37Près de quarante ans après les faits, la demande de réhabilitation de Wilhelm R. est irrecevable, car incompatible avec l’éthique de la fonction publique telle qu’elle a été construite après 1949.
La construction d’une éthique professionnelle en démocratie
38La formule employée dans les jugements disciplinaires conduisant à l’éviction d’un agent de la fonction publique est la suivante : « Il s’est montré indigne par son acte du respect [Achtung] et de la confiance [Vertrauen] qui doivent être de mise dans son métier de fonctionnaire et ne peut pas rester plus longtemps en service. » C’était déjà la formule en vigueur sous l’Empire allemand et la république de Weimar. Le fait nouveau après 1949 est que les jugements disciplinaires participent désormais à la construction d’une éthique en démocratie, car ils mettent en forme dans leur argumentaire les valeurs politiques devant guider les fonctionnaires après le nazisme. C’est donc à une analyse des discours que cette source invite. Ceux-ci sont à réinsérer dans un ensemble normatif plus vaste, qui se veut une leçon tirée de l’expérience négative de la république de Weimar, où la majorité des fonctionnaires avait évolué dans le camp antirépublicain tout en se réclamant de la liberté d’opinion politique garantie par la Constitution de 1919. Après 1945, cet ensemble normatif comprend la Loi fondamentale, et notamment sa « clause d’éternité » (article 79-3), qui vaut pour les droits fondamentaux garantis dans les articles 1 à 20 (l’article premier déclare que la « dignité de l’Homme est inviolable et [que] la puissance publique a l’obligation de la respecter et de la protéger »). Mais il englobe aussi la loi de 1953 sur les fonctionnaires, qui les astreint pour la première fois non plus à servir l’État mais à adhérer à l’ordre constitutionnel libéral et démocratique? [47].

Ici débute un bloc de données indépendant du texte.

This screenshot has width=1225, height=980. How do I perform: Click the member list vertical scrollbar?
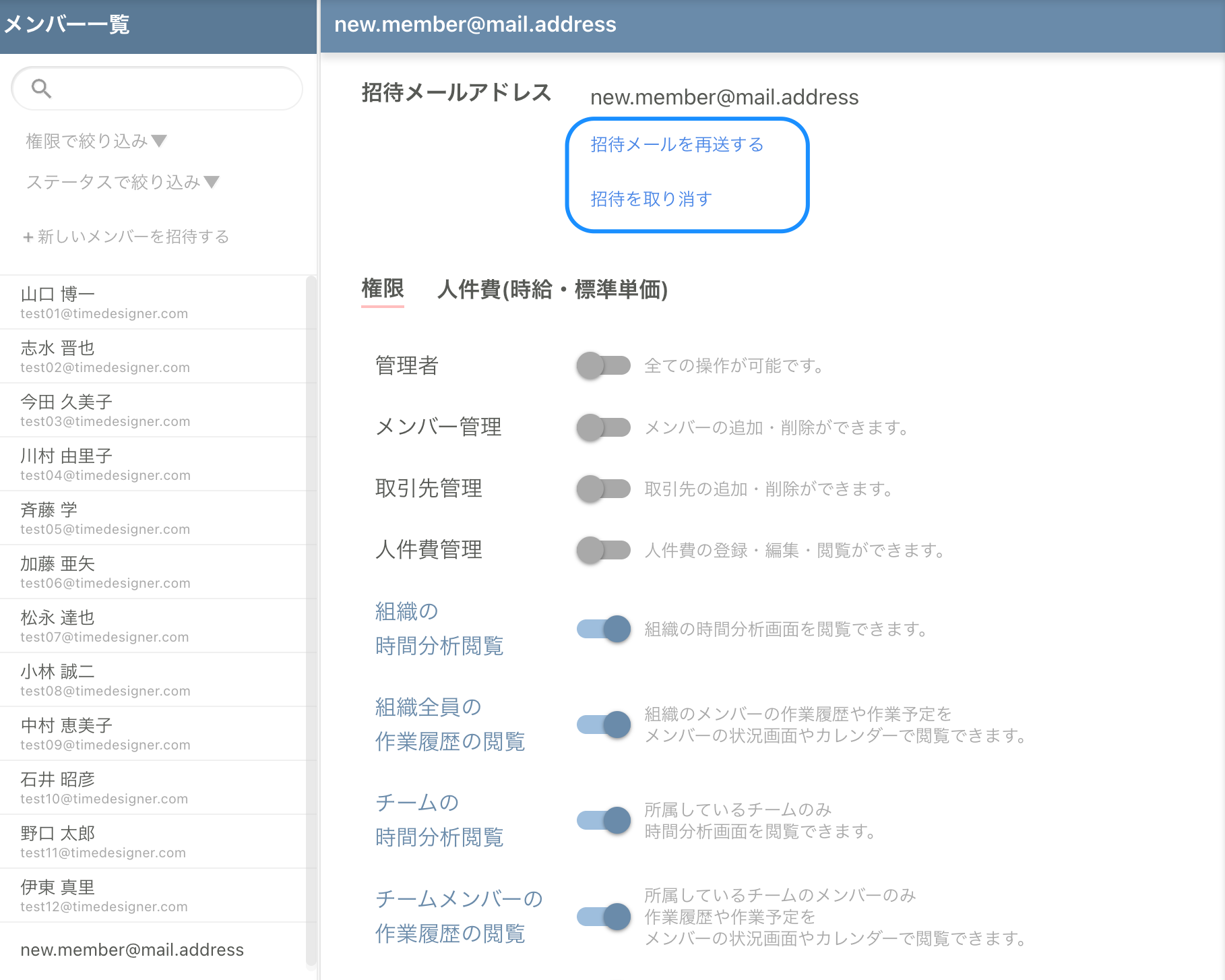pyautogui.click(x=311, y=607)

La mise en avant de la responsabilité individuelle
39Il ressort de l’analyse des jugements qu’est principalement stigmatisé le dévoiement des qualités traditionnelles du fonctionnaire compétent mais dépourvu de conscience politique. Le dossier le plus caractéristique est celui du juriste Ernst L., accusé en 1957 par le tribunal disciplinaire d’avoir sévi comme procureur du tribunal du peuple sous le nazisme? [48] :
« L’accusé est précisément le modèle du fonctionnaire de vieux style prussien, extrêmement compétent, discipliné et correct au plus haut point, mais fréquemment disposé à accomplir correctement les injonctions de sa hiérarchie, alors même qu’il s’agissait d’injonctions spécifiquement national-socialistes, peu ou pas compatibles avec la tradition juridique allemande. »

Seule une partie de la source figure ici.